## [What you need to do]
Copy out the lines of the rows below, starting at the line that contains "The width and" and stopping after the line that contains "coord(238,976)", and swap "screenshot" for "image" while leaving everything else unchanged. Leave the pictures out of your answer.

## [Data to use]
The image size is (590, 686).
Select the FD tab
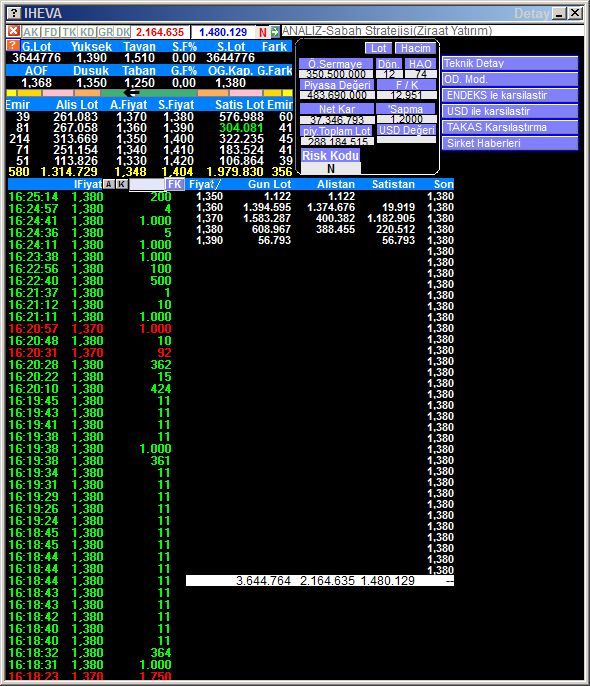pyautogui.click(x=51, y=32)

--

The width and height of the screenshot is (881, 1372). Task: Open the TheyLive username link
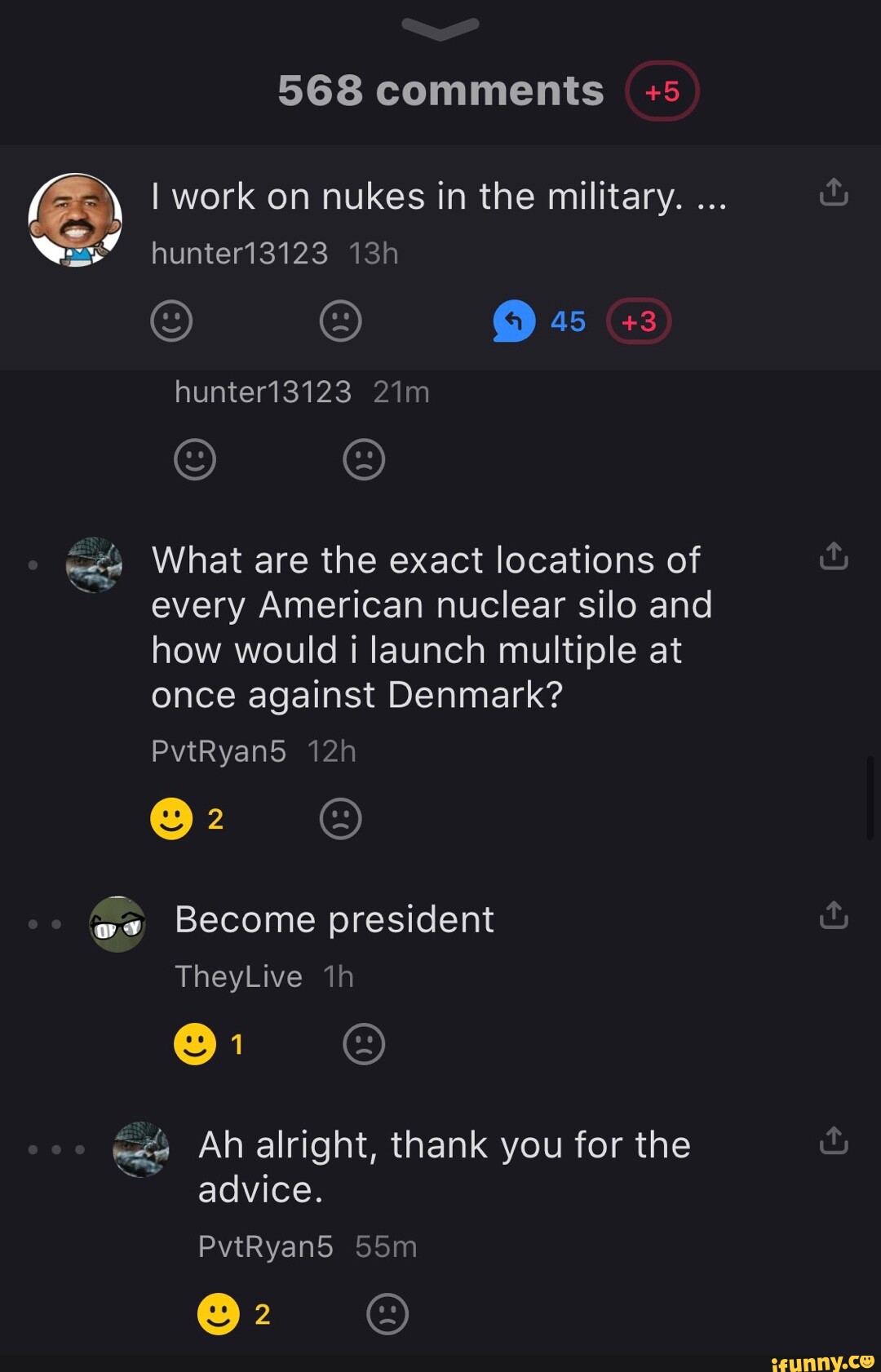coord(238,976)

## [The answer]
The width and height of the image is (881, 1372). Task: Open the TheyLive username link
coord(238,976)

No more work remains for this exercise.